> [Data for review]:
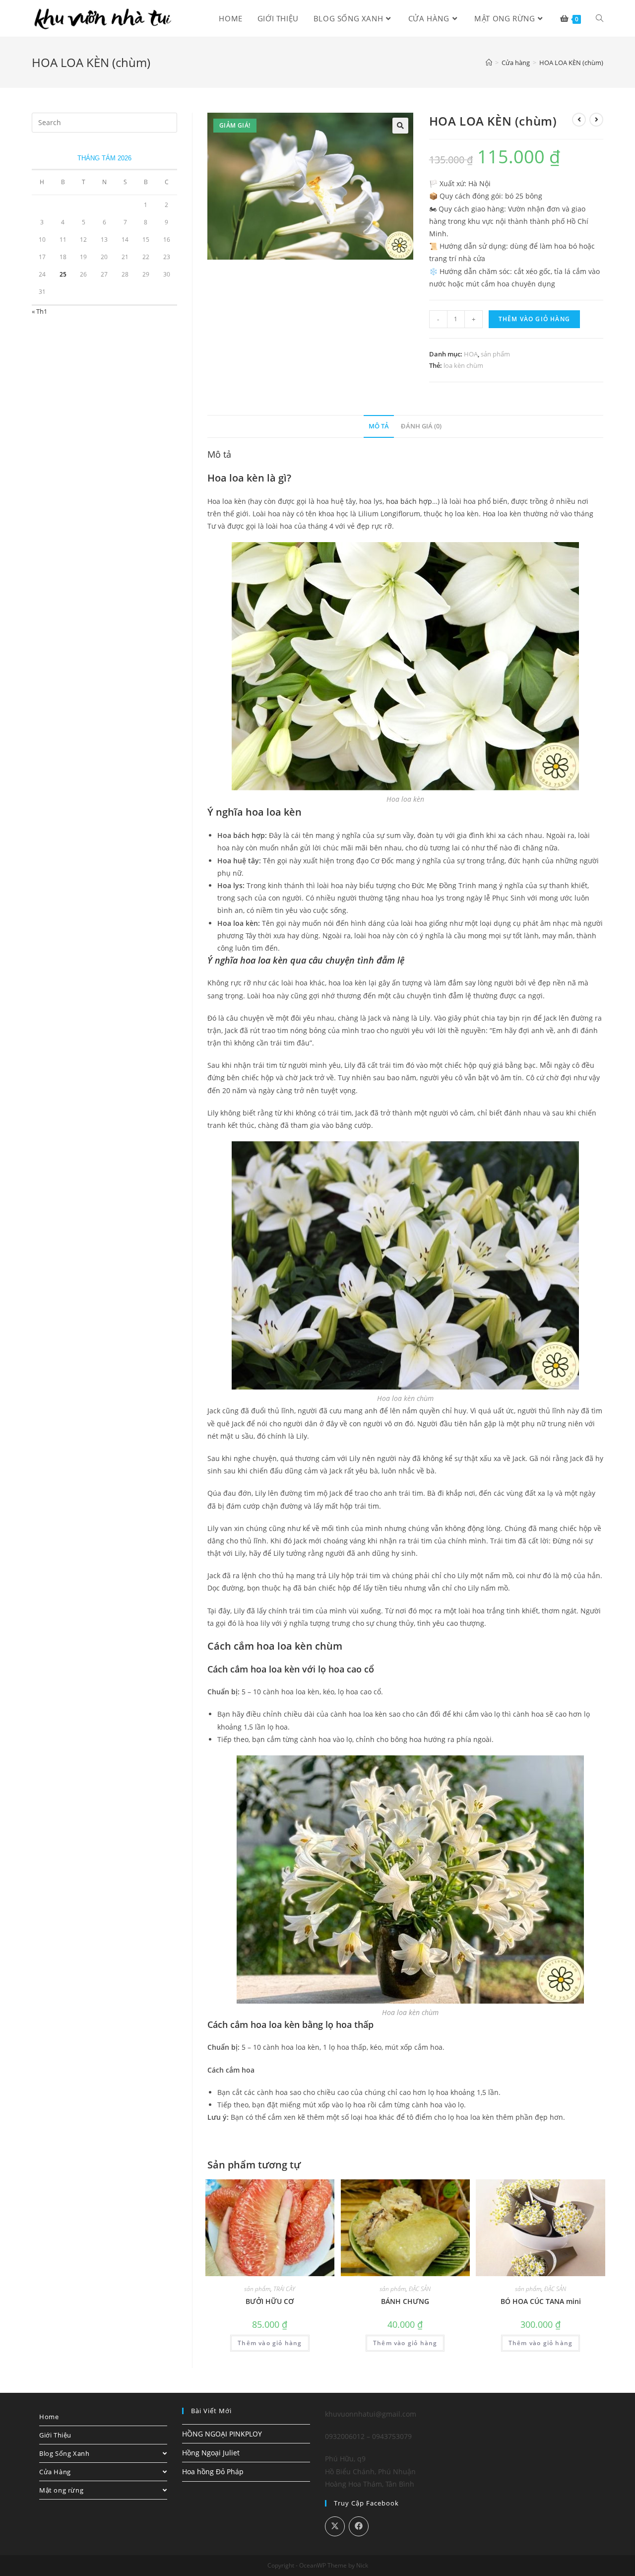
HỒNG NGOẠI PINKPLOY (222, 2433)
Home (49, 2416)
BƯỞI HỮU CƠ (270, 2301)
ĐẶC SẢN (420, 2289)
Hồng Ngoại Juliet (211, 2452)
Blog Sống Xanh (64, 2453)
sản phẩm (495, 353)
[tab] (379, 427)
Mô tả (379, 426)
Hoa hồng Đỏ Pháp (213, 2471)
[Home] (489, 62)
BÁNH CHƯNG (405, 2301)
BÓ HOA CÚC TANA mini (541, 2301)
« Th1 (39, 311)
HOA (471, 353)
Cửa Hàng (55, 2471)
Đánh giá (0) (421, 426)
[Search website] (599, 18)
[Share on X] (335, 2526)
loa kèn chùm (463, 365)
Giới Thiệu (55, 2435)
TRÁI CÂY (284, 2289)
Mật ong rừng (61, 2490)
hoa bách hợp (409, 501)
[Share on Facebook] (359, 2526)
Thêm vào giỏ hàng (534, 319)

> [Assignment]:
Starting at the line above that contains "BÁNH CHƯNG (405, 2301)", repeat each line exactly up to and including the line that contains "hoa bách hợp (409, 501)", and stop there.

> [Problem solution]:
BÁNH CHƯNG (405, 2301)
BÓ HOA CÚC TANA mini (541, 2301)
« Th1 (39, 311)
HOA (471, 353)
Cửa Hàng (55, 2471)
Đánh giá (0) (421, 426)
[Search website] (599, 18)
[Share on X] (335, 2526)
loa kèn chùm (463, 365)
Giới Thiệu (55, 2435)
TRÁI CÂY (284, 2289)
Mật ong rừng (61, 2490)
hoa bách hợp (409, 501)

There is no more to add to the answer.